Verrassend genoeg konden de ernstige stafylokokkeninfecties bij de patiënten niet worden verklaard door een defect van hun witte bloedcellen. De onderzoekers ontdekten dat OTULIN-haplo-insufficiëntie een verhoogde accumulatie veroorzaakt van lineaire ubiquitine en caveoline-1 in dermale fibroblasten. Leukocyten bleven onaangedaan door de insufficiëntie. Spaan: “Door de aandoening op genetisch, cellulair, immunologisch en klinisch niveau te bestuderen konden we oorzaak en gevolg vaststellen tussen dit genetische defect en de infectieziekte. We ontdekten dat OTULIN bij mensen een sleutelmechanisme reguleert in de cel-intrinsieke immuniteit tegen stafylokokken. Onze beschrijving van een aangeboren deficiëntie van de cel-intrinsieke immuniteit tegen een bacteriële ziekteverwekker is een primeur”.

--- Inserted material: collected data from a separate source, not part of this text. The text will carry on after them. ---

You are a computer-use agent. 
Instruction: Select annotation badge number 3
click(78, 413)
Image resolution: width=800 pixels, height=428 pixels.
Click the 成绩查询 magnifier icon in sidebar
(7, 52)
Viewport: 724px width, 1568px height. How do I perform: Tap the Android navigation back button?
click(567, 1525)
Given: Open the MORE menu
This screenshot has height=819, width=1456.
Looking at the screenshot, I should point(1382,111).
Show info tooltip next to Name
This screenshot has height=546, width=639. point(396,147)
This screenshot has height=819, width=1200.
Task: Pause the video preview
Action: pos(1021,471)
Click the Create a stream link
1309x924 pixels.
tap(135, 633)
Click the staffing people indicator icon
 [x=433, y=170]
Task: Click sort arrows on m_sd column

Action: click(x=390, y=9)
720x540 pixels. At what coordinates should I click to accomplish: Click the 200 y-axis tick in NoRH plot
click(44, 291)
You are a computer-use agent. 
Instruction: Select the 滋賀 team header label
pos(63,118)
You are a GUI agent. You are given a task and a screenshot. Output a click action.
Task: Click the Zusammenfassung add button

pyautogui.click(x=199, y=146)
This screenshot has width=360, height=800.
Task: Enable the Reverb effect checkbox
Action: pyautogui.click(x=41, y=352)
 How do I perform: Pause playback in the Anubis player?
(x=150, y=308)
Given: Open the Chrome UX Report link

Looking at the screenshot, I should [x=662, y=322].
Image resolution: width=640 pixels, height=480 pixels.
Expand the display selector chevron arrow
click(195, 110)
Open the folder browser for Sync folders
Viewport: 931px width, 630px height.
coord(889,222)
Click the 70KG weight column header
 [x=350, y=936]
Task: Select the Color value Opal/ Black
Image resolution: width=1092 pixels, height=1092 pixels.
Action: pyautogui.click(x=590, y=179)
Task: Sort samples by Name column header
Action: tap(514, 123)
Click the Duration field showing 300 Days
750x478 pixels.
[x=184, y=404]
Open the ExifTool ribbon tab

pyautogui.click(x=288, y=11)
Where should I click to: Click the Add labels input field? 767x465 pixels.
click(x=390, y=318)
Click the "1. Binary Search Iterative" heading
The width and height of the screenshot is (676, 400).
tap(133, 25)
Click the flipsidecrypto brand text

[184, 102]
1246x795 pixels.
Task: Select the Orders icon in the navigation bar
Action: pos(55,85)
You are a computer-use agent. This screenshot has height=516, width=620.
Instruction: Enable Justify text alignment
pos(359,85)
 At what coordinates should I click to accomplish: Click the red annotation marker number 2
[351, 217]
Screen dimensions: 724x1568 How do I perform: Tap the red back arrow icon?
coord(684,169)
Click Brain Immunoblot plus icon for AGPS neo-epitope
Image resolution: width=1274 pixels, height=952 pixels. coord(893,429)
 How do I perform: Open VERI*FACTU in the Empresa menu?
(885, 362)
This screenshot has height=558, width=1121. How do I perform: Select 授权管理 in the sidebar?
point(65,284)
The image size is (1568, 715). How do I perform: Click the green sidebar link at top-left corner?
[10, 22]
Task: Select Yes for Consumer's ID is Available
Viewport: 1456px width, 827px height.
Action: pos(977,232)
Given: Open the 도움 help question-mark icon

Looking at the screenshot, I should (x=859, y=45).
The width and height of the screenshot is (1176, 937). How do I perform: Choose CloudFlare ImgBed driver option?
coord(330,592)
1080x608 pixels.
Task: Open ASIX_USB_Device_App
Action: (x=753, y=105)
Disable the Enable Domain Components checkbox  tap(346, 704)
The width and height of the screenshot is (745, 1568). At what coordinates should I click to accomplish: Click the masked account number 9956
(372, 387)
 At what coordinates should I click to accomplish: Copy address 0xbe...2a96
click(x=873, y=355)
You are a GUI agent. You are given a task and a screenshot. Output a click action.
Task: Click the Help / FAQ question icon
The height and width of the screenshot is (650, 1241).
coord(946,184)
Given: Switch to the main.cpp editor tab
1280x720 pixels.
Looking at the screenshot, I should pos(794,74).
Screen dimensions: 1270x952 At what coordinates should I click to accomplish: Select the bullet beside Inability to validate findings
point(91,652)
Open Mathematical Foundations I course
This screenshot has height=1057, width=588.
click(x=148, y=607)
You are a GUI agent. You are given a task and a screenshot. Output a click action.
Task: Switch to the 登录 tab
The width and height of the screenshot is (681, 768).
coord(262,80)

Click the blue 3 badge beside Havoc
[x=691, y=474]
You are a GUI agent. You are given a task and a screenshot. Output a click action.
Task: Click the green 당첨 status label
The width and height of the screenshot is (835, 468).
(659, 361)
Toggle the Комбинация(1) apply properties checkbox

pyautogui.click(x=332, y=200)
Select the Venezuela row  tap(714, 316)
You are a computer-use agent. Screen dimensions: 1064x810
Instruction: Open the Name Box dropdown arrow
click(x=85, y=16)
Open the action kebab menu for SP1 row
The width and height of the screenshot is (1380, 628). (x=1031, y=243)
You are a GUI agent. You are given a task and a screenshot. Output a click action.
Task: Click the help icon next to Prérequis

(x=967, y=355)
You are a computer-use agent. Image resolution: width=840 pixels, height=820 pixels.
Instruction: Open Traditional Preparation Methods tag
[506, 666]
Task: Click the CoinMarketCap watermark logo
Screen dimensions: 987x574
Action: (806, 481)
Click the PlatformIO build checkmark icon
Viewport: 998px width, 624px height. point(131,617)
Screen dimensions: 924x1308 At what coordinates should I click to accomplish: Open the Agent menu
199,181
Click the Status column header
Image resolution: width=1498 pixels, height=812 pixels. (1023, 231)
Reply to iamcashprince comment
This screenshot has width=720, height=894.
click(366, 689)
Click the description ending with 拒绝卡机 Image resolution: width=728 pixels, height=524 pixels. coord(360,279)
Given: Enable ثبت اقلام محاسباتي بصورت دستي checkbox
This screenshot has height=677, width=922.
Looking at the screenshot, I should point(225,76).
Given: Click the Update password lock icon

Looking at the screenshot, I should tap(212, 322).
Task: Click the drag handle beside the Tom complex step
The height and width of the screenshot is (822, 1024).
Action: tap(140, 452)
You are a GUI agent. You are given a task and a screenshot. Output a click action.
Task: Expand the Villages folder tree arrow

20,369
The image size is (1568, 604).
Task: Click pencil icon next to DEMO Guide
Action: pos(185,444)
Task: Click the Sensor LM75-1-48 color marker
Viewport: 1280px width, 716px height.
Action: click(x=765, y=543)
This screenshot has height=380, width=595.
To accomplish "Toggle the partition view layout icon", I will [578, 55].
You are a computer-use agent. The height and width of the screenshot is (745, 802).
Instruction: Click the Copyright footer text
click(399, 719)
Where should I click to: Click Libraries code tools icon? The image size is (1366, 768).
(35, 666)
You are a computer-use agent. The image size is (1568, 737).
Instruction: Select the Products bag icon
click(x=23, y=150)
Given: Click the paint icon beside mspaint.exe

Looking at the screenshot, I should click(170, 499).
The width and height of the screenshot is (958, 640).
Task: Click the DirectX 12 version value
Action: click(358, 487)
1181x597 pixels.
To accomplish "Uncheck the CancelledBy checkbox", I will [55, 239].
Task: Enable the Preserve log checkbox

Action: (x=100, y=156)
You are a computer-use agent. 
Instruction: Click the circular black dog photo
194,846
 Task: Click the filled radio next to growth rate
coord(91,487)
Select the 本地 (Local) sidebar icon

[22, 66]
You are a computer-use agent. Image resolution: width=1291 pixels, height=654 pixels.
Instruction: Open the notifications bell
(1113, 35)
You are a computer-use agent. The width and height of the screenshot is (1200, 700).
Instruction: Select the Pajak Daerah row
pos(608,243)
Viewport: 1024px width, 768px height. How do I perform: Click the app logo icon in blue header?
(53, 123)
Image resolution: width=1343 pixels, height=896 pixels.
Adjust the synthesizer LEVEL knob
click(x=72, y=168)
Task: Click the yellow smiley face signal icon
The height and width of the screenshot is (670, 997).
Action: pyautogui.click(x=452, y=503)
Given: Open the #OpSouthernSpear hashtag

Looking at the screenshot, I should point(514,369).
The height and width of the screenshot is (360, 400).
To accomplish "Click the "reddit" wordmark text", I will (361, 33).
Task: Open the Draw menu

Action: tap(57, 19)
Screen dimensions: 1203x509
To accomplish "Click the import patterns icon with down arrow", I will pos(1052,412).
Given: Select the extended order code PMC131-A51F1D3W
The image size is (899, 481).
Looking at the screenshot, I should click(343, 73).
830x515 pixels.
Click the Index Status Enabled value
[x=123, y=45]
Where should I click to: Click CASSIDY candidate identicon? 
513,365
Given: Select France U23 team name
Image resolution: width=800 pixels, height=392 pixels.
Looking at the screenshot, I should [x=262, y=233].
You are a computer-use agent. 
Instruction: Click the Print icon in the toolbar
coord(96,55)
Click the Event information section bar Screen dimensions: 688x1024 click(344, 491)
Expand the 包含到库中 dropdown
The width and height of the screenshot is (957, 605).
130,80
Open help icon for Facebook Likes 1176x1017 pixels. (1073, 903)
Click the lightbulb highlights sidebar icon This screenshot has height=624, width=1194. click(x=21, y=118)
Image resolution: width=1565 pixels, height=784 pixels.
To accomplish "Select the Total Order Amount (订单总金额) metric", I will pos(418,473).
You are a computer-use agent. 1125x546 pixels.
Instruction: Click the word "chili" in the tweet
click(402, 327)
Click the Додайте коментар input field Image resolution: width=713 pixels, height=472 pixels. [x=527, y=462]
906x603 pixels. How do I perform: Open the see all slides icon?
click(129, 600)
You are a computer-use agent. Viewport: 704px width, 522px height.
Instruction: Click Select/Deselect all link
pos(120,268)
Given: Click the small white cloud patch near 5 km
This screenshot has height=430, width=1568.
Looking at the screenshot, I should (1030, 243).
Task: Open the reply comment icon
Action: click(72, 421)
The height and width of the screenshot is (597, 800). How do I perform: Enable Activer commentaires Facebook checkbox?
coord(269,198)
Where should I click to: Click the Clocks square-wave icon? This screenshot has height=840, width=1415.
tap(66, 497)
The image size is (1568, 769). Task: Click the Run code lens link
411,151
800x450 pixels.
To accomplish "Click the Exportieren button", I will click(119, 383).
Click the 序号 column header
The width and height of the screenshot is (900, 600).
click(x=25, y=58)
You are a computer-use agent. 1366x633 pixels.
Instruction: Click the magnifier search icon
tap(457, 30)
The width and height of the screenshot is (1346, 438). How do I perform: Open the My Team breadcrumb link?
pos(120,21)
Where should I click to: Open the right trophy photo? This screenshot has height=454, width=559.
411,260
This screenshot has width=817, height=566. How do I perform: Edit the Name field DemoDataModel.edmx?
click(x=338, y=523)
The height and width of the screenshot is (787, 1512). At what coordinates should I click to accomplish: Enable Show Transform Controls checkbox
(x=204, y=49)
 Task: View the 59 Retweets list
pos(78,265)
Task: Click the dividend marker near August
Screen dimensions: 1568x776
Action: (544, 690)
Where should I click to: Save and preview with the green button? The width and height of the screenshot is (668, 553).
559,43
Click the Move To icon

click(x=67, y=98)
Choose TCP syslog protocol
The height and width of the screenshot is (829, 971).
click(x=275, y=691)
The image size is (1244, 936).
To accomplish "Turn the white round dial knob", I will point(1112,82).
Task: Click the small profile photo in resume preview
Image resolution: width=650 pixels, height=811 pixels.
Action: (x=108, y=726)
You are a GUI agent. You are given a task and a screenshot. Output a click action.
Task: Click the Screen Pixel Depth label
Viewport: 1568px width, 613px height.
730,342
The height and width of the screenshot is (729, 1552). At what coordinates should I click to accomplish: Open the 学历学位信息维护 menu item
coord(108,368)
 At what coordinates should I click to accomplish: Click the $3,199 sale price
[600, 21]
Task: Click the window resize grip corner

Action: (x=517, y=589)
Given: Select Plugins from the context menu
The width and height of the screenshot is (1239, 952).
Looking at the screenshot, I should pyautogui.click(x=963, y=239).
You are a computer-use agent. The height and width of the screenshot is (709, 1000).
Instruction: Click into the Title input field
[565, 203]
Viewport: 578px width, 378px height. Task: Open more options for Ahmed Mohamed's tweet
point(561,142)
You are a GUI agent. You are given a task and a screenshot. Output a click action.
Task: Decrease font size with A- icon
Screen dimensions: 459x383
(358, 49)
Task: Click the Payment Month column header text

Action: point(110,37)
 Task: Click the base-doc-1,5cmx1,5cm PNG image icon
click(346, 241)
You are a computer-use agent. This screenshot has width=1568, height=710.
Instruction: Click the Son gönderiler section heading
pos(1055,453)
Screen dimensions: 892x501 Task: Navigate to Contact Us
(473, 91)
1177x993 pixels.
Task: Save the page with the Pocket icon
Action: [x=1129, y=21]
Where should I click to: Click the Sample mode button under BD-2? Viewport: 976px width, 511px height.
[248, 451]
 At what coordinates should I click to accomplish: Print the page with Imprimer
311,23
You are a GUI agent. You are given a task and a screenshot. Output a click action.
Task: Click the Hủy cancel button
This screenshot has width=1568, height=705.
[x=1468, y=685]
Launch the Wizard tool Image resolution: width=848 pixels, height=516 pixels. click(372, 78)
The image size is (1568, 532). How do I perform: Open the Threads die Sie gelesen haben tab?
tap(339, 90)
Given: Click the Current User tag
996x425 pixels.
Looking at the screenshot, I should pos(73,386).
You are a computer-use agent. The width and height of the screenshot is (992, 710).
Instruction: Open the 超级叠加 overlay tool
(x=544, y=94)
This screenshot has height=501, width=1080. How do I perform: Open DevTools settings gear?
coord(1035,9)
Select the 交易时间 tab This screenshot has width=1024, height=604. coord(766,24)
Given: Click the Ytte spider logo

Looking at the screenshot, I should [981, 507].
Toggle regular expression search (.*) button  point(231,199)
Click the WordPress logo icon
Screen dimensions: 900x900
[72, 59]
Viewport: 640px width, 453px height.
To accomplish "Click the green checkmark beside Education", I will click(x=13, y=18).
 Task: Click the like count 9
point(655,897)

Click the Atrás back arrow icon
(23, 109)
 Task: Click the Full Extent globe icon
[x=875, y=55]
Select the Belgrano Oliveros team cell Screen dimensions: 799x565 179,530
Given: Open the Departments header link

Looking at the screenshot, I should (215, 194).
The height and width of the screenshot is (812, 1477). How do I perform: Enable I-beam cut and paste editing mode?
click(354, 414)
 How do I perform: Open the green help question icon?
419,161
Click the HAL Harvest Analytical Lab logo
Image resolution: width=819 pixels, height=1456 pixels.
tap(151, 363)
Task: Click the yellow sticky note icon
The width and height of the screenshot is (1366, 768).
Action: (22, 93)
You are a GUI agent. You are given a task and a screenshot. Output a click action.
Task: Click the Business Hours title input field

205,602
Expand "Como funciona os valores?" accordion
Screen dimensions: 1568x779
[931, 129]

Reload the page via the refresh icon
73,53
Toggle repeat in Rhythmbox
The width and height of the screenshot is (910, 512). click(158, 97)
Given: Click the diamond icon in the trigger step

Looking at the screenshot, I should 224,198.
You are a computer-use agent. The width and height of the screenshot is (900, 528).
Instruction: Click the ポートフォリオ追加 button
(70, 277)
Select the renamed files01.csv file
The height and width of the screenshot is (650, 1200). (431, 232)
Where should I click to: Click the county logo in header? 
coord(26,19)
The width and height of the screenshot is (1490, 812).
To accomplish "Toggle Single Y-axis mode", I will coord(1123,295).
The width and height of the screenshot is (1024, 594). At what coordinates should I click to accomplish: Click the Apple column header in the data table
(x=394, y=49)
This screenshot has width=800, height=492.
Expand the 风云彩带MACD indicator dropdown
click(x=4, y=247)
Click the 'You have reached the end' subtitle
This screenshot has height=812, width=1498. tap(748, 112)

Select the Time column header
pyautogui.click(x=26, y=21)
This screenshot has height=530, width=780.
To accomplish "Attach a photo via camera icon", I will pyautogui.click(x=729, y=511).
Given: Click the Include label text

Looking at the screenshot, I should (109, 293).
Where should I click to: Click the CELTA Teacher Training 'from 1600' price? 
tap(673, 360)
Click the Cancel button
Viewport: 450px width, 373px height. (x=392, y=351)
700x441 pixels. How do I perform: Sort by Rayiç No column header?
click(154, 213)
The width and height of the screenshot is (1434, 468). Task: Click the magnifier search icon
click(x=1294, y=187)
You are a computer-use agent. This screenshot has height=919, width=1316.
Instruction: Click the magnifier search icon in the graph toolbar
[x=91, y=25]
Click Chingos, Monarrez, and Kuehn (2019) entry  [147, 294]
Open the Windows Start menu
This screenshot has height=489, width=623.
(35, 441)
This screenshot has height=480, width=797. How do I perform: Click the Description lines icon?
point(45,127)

Het team van onderzoekers gebruikte de menselijke genetica als kompas om het vraagstuk van de variabiliteit in het beloop van stafylokokkeninfecties op te helderen. Deze aanpak heeft niet alleen baanbrekende wetenschappelijke inzichten opgeleverd, maar kan ook de weg vrijmaken voor de ontwikkeling van innovatieve en gepersonaliseerde anti-infectiemiddelen. Spaan: “We ontdekten dat natuurlijke antilichamen, gericht tegen het stafylokokken α-toxine, de cellen van de patiënten kunnen beschermen en daarmee het aangeboren defect van hun cel-intrinsieke immuniteit kunnen compenseren. Onze studie toont daarom het potentieel van toekomstige therapieën die ingrijpen op bacteriële toxines, om infecties zoals die veroorzaakt door S. aureus, te voorkomen of te behandelen.”